BEGIN ENTRIES SUPPLIED

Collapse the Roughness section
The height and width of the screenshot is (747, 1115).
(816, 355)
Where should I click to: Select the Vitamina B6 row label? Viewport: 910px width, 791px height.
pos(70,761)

END ENTRIES SUPPLIED

• **WHAT THE TASK REQUIRES**
An exact copy of all the entries is what's needed; write it out.

• **ANSWER TO THE EXERCISE**
Collapse the Roughness section
The height and width of the screenshot is (747, 1115).
(816, 355)
Where should I click to: Select the Vitamina B6 row label? Viewport: 910px width, 791px height.
pos(70,761)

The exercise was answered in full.